Southeast Long Beach Specific Plan & EIR
PlaceWorks, in collaboration with the City of Long Beach, created a specific plan for a 1,500-acre site in southeast Long Beach to replace the Southeast Area Development and Improvement Plan.
Client
City of Long Beach
Location
Long Beach, California
Services
- Comprehensive Planning
- Community Participation
- Economics
- Open Space & Resource Planning
- CEQA/NEPA Compliance
- Air Quality & GHG
- Risk Assessments
Awards
- 2021 Hard-Won Victory Award, California Chapter APA
- 2021 Outstanding Planning Document Award, California AEP
- 2021 Hard-Won Victory Award, California APA, Los Angeles Section
- 2022 Sustainability Award Honorable Mention: Efficient and Sustainable Land Use, SCAG
The Southeast Area Specific Plan (SEASP) provides decision makers, property owners, and residents with a clear picture of the area’s future and a tool for implementing it—including direction on the urban and wetland interface, design guidelines, and new solutions for circulation issues. The SEASP was an especially complex project because of the area’s diverse mix of land uses—established residential neighborhoods, the Los Cerritos Wetlands, corridor commercial and hospitality uses, and the landmark AES Energy Plant. The area also serves as the gateway into Long Beach from Orange County, with Pacific Coast Highway as the primary access. Its location in the coastal zone and proximity to the marina, San Gabriel River, and the ocean make connectivity to coastal resources a high priority.

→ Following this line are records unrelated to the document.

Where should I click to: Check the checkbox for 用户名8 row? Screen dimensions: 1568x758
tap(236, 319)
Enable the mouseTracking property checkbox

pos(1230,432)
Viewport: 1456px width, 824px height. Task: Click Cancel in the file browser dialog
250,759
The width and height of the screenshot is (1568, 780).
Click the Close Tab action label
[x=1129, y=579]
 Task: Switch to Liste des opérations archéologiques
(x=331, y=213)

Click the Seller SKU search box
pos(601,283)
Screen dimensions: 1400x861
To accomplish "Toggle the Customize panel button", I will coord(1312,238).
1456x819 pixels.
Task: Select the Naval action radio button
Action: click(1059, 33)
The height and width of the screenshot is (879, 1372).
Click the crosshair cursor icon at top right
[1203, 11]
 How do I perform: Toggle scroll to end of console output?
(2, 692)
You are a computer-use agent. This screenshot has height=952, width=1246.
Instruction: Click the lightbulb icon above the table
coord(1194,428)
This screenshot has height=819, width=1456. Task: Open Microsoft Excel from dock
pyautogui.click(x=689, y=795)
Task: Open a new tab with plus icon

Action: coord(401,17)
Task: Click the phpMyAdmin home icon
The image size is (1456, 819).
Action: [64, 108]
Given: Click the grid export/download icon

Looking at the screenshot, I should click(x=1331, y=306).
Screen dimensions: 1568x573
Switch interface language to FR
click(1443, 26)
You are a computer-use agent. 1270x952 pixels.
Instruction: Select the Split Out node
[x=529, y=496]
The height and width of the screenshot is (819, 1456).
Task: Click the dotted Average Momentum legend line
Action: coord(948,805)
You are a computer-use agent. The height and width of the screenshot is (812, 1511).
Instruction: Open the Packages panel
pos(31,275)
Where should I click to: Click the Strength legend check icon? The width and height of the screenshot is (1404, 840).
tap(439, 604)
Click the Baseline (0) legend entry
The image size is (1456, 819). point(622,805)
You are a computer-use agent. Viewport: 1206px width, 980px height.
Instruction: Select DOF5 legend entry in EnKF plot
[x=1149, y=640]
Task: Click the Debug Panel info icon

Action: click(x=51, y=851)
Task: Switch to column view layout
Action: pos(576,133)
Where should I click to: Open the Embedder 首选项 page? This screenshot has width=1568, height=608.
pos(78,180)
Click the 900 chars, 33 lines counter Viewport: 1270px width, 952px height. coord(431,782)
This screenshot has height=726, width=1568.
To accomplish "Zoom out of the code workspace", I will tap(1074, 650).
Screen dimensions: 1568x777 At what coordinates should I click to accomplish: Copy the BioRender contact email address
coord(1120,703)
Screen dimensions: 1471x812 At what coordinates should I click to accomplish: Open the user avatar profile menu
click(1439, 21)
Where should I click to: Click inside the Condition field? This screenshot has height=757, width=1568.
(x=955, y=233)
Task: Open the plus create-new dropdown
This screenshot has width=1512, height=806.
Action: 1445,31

A key component of the project was an extensive outreach effort that included a 22-member community advisory committee, an online community forum, and several public workshops. PlaceWorks and the city were very careful to make the planning process transparent and to actively engage stakeholders in each phase. The resulting plan reflects the desires of the community and council to address land use, design, transportation, resource conservation, and infrastructure in a single document—no easy task given the historically competing interests in the area.